Hewett hopes to have more support for his theory after he tabulates the results of an ongoing intervention he’s begun among schoolchildren in Kentucky. Some of the participants are being taught how to balance and control their midsections with exercises that concentrate on core muscle stability, one-leg balance training, and so on. Others are participating in a more-standard, ACL-injury-prevention program of strength and speed training. “We think that the group” receiving trunk management
instruction “will have fewer ACL injuries,” he says. The final tallies won’t be available for several years, however.
In the meantime, McLean, at the University of Michigan wonders whether all of the current theories about ACL injuries in girls are reductionist. For a study made available online in May in the journal The Knee, he attached ACL-damaged knees from male and female cadavers to a machine that applied loads similar to those experienced during various athletic movements and found that, “really, no two knees respond alike,” he says.

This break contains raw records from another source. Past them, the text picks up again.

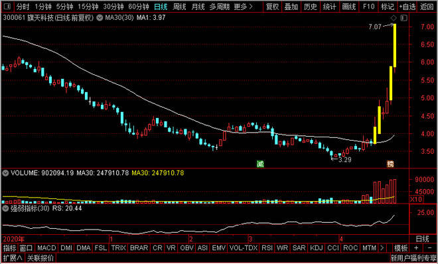Toggle 复权 price adjustment
The width and height of the screenshot is (438, 264).
coord(272,7)
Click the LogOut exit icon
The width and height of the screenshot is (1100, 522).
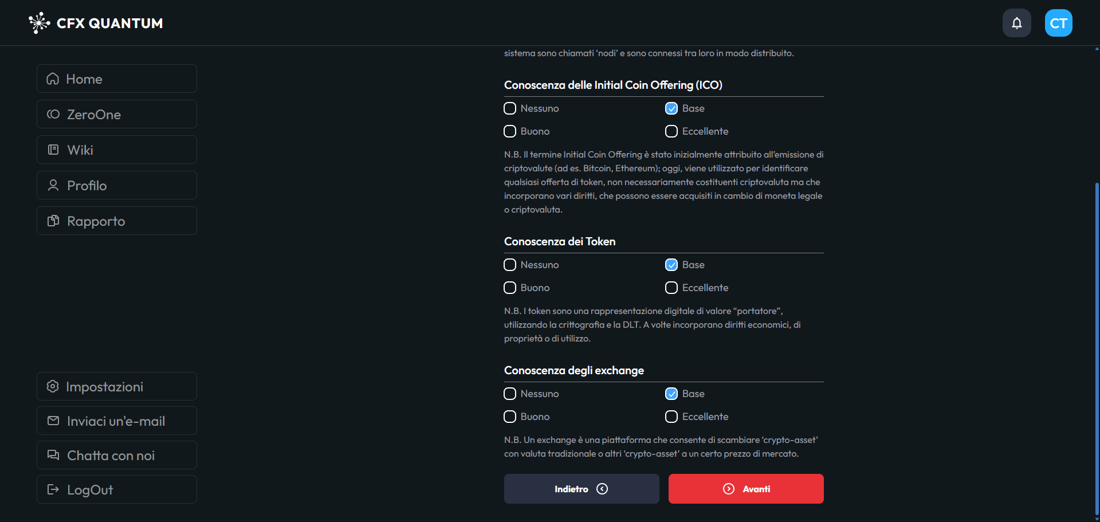click(53, 489)
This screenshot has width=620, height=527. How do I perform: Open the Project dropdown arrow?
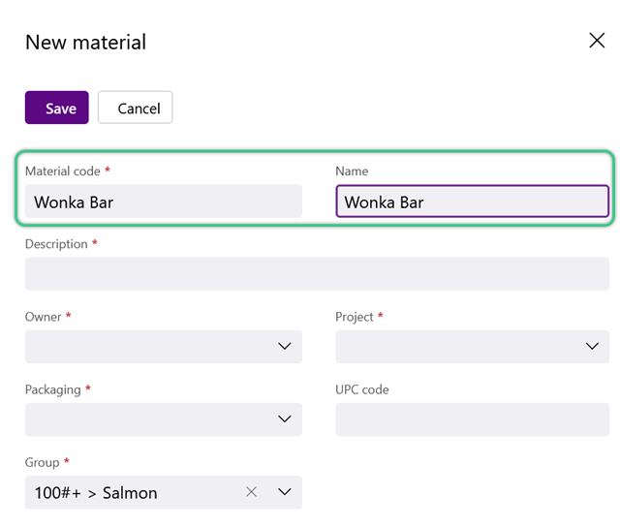592,346
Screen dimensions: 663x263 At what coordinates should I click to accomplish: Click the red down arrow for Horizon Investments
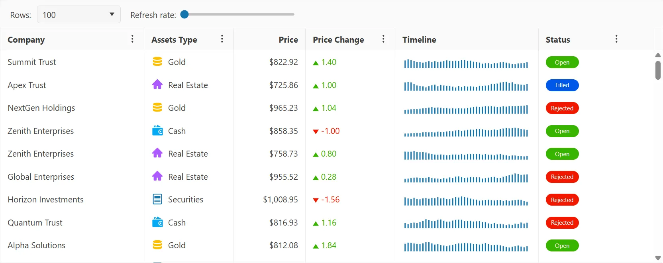pyautogui.click(x=316, y=200)
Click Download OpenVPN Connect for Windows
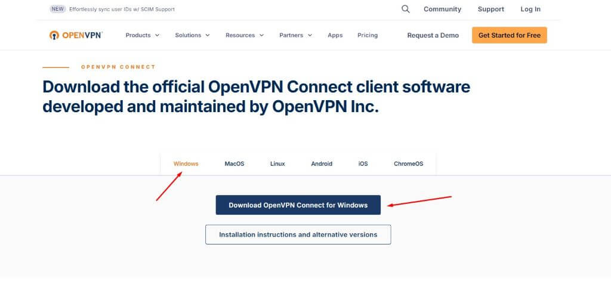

Some ACLs from male cadavers readily tore; some from women held fast under every tension. “I think we need to move away from this tight focus on gender-based and rather generic risk factors,” he says, “and start finding ways to make our recommendations specific to each person.” At his lab, he tests boys and girls, beginning at age ten, on measures of strength, balance, bodily proprioception, and so on. “The ideal situation,” he says, “is for parents to bring young athletes to a lab, run them through the tests, and send them home with a personalized prescription for how to reduce their individual risk.”
Since that’s not practical for most young athletes outside of university towns, he agrees that some basic principles make sense, and are in line with Hewett’s prescriptions. “Teach kids, boys and girls, to land softly,” McLean says. “Teach them to control their trunks and work on body alignment.” And start early. “Don’t wait until high school,” Hewett says. “Begin when kids are 11 or 12.”